Lamorte, for example, went through a string of McJobs that included janitorial duties at San Jose Hospital, order-taking at Taco Bell and Jack-in-the-Box, and loading tractor-trailer rigs at a Toys-R-Us warehouse before finally landing a $30,000-a-year income as a computer consultant. Then, last December, he quit.
“I’m what’s called house-surfing,” Lamorte said. “I got sick of working eight hours a day for obnoxious yuppies just to earn money. I’m learning how to live really cheaply.” (Among the material possessions Lamorte has retained are his laptop computer and modem, which he uses to log onto the GenX conference whenever he’s staying somewhere with a phone).
It’s the self-consciously minimalist lifestyle of the Lamorte brand of Xers, combined with the involuntary poverty of the rest, that has Madison Avenue biting its nails.
After tenderly ministering to every whim of the boomers’ evolving buying frenzy--usually to the exclusion of everyone else--the marketing types are beginning to realize that their next target may not be such an easy sell. How do you appeal to a generation that sees the boomers’ conspicuous consumption as one of the main roots of its own plight?

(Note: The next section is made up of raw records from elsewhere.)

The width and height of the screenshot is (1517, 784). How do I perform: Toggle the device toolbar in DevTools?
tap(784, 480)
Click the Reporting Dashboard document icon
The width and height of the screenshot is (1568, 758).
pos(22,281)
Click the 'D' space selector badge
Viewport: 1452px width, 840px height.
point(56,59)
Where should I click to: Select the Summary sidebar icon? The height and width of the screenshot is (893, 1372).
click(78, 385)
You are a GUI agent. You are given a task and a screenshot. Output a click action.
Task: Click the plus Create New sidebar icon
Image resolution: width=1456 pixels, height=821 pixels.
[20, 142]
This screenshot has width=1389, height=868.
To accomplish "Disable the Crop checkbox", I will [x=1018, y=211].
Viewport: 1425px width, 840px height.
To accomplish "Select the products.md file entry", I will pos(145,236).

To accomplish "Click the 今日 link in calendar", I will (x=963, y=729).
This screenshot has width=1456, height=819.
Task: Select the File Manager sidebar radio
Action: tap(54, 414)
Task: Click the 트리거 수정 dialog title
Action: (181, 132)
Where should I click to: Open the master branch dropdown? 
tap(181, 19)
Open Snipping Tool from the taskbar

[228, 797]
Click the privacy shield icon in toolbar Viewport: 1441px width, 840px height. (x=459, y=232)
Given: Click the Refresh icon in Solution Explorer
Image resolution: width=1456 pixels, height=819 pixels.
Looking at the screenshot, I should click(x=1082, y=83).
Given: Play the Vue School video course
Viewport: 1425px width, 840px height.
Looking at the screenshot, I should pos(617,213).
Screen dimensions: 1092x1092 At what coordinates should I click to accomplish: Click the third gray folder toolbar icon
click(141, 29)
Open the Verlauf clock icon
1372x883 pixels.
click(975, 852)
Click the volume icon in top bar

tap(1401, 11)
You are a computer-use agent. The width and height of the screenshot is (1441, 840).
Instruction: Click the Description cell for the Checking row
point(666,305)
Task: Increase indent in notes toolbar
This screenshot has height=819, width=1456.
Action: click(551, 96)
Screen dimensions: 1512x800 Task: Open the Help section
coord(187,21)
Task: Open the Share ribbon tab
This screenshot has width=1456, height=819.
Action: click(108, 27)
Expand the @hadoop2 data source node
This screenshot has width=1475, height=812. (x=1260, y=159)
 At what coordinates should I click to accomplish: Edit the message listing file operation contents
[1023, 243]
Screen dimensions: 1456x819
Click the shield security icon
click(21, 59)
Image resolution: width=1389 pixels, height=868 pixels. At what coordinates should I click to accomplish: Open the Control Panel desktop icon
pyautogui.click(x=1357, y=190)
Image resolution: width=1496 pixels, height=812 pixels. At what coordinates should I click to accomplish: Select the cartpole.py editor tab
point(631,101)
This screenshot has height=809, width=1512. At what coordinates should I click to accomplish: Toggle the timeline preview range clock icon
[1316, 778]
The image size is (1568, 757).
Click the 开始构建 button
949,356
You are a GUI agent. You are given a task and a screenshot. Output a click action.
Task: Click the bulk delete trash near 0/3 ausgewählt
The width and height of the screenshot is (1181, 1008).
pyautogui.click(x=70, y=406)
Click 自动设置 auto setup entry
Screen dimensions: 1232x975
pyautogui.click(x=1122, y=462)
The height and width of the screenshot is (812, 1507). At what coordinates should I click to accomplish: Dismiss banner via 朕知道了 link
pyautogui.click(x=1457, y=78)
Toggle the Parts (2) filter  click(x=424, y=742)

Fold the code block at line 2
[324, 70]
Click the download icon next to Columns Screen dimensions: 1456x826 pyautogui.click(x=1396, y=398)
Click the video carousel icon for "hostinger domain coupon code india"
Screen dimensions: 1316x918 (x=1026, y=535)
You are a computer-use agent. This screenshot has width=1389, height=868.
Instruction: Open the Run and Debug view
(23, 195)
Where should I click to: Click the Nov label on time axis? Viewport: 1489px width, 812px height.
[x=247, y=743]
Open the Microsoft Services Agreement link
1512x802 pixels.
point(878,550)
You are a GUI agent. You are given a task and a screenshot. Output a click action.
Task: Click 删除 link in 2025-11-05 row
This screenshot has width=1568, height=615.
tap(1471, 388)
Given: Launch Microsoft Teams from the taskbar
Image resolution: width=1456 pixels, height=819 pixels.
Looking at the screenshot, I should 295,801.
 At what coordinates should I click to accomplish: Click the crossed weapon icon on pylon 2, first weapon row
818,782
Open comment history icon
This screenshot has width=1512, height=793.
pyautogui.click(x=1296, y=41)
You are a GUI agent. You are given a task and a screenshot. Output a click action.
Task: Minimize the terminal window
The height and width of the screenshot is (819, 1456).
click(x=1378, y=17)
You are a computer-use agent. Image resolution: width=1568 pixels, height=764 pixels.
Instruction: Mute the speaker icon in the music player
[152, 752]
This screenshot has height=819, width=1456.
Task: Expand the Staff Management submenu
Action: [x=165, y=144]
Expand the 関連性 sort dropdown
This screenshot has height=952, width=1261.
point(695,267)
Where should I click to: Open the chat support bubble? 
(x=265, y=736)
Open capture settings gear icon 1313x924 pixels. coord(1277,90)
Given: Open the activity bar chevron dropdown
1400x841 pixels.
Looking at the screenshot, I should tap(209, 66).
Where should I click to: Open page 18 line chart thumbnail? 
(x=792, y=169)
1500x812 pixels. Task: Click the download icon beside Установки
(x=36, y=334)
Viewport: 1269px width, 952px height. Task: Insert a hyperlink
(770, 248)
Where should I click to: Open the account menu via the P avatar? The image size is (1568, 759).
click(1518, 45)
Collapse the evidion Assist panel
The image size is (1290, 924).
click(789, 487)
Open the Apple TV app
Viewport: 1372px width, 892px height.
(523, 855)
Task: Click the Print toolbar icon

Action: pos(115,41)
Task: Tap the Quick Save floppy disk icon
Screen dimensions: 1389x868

A recent article in Advertising Age cites the sage advice of marketing experts: Cut the come-on with sarcasm and pretend somehow that the advertiser doesn’t take its product too seriously. Kind of like the Xers themselves.
This approach, which marks some recent ads for McDonald’s, Taco Bell, Revlon and Subaru, hasn’t gone over on the GenX conference.
“Anyone see the ‘Gen-X’ Subaru commercial? You know, the one with the ‘grunge’ clothes spewing some BS about how Subarus are like punk rock?” went the message posted on the board a few weeks after the car company released its attempt at the new genre last month. “Does anyone else wanna kill this guy?”
Several affirmative responses followed.